Determining compliance figures has shifted since DC Health has changed the parameters for when a student is determined to be in compliance with immunization requirements.
“Essentially, as soon as a shot comes due, based on the CDC schedule, your child is due for it and it’s required for schools,” Bandealy said.
Bandealy said the new definition was designed to make it simpler for families, “but it does mean that there are more students considered noncompliant at this time.”
Bandealy said as of this spring, for example, 89% of kindergarten students were in compliance for their MMR vaccines (measles, mumps and rubella.) Right now, for overall compliance figures, he said, “We still have a ways to go. Our target is 95%.”
In the past, even before COVID-19, DCPS had tried barring students who were not up-to-date on their vaccinations from entering schools on the first day. That’s not the case now, said D.C. Schools Chancellor Lewis Ferebee. “We give families a grace period to provide that documentation, so we welcome all students and families on the first day of school.”
Once a family is notified that the child’s not in compliance with immunization and well-child visits, Ferebee said, “they will be given a specific date in which they are required to provide that documentation.”

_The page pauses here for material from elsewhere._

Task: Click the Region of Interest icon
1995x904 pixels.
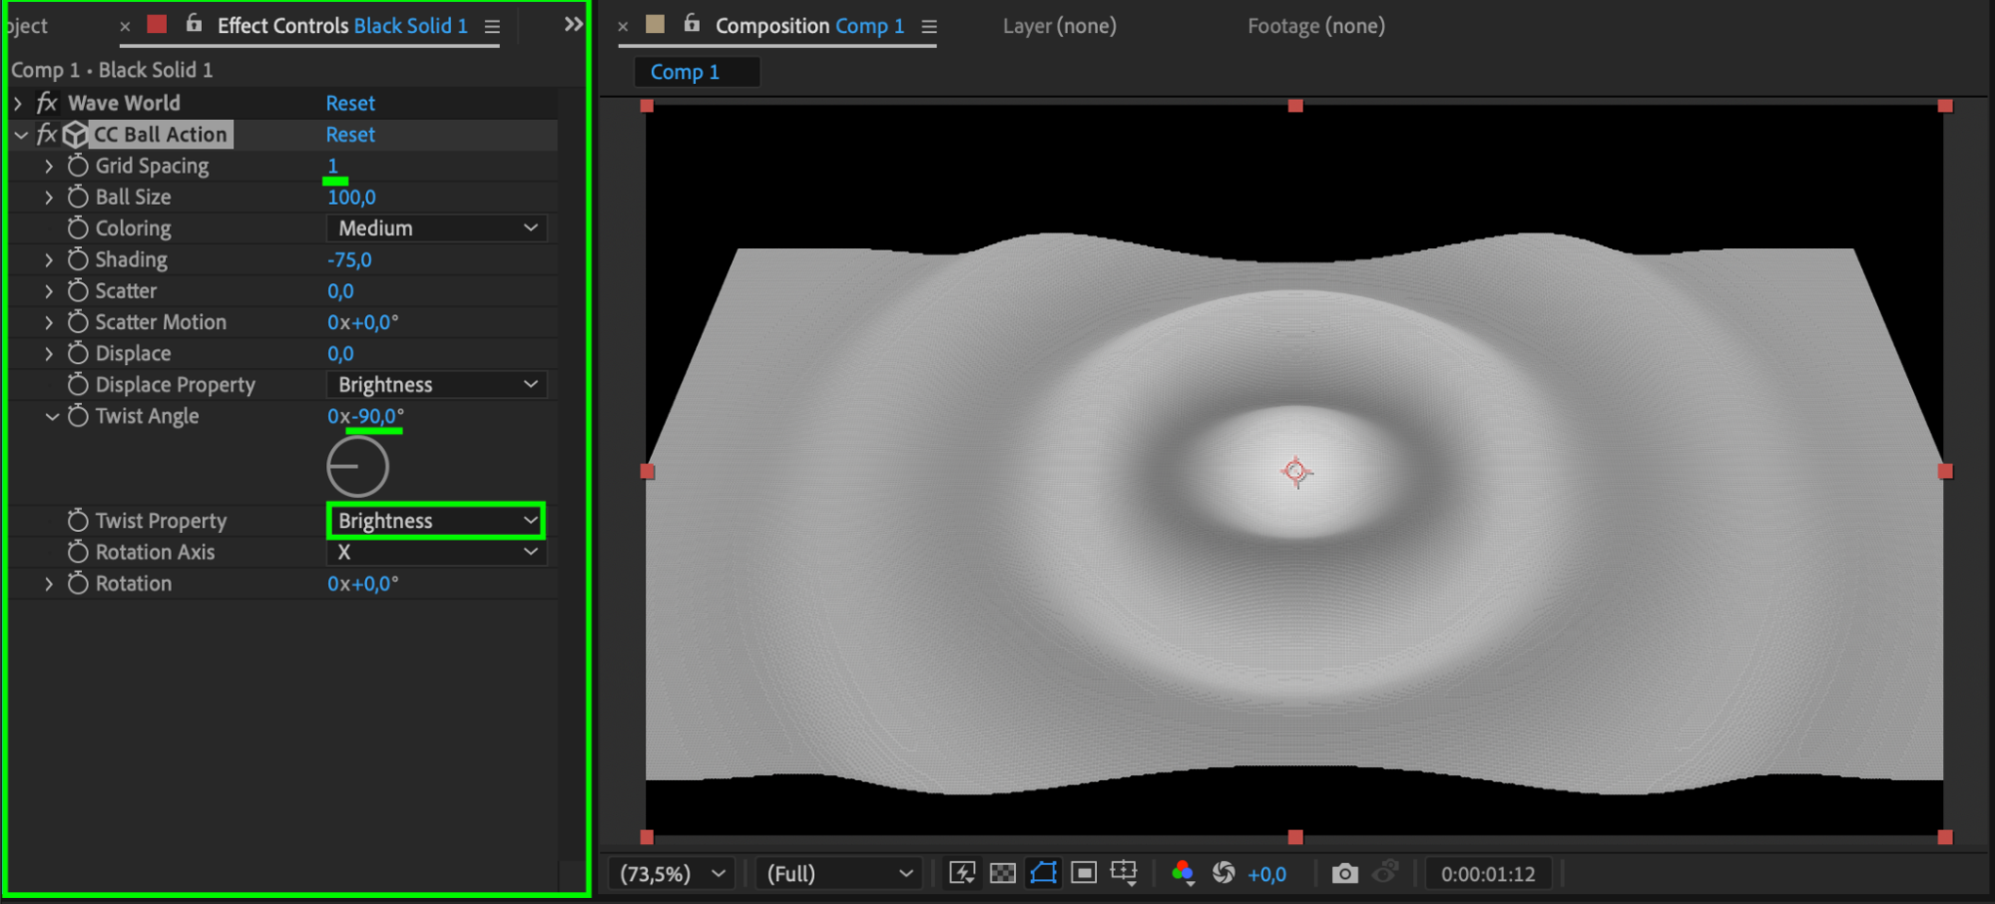Action: tap(1083, 874)
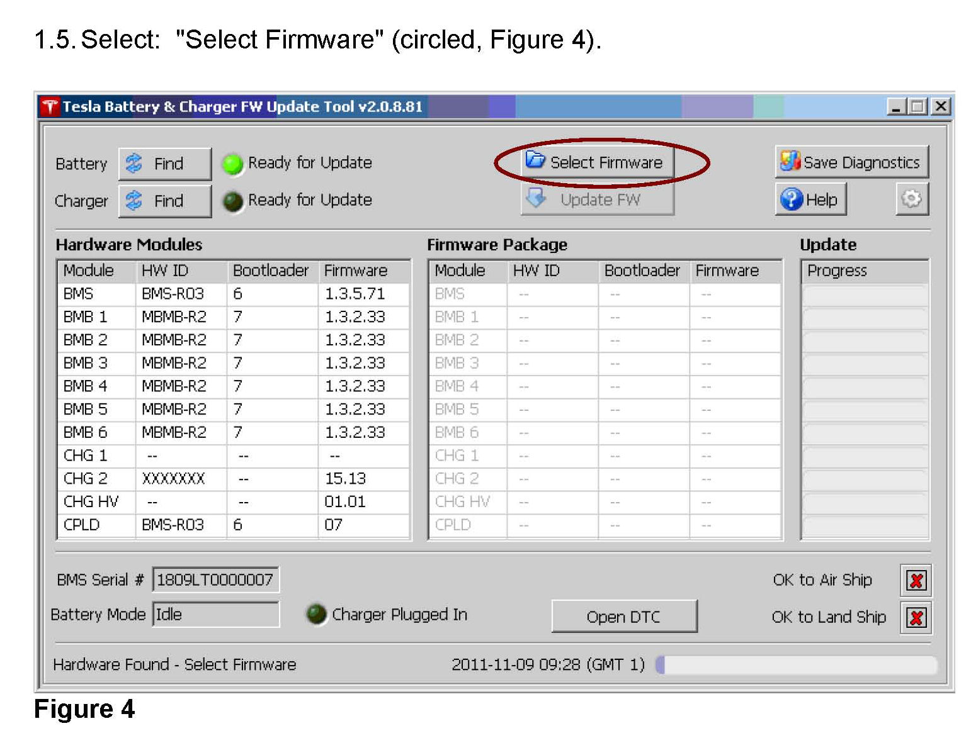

Immunizations and those well-child visits are available at the DCPS school-based health centers this summer, and clinics and mobile medical units in D.C. will be providing access as well, according to health officials.
“In terms of barriers, we continue to think through and get feedback from our families on what’s creating challenges for them,” Ferebee said, when it comes to making sure children are fully up to date on their shots.
“We know that families have lots of documents that they have to complete at the beginning of the school year,” said Ferebee. That’s why he said the electronic universal health certificate submitted by health providers could be so helpful.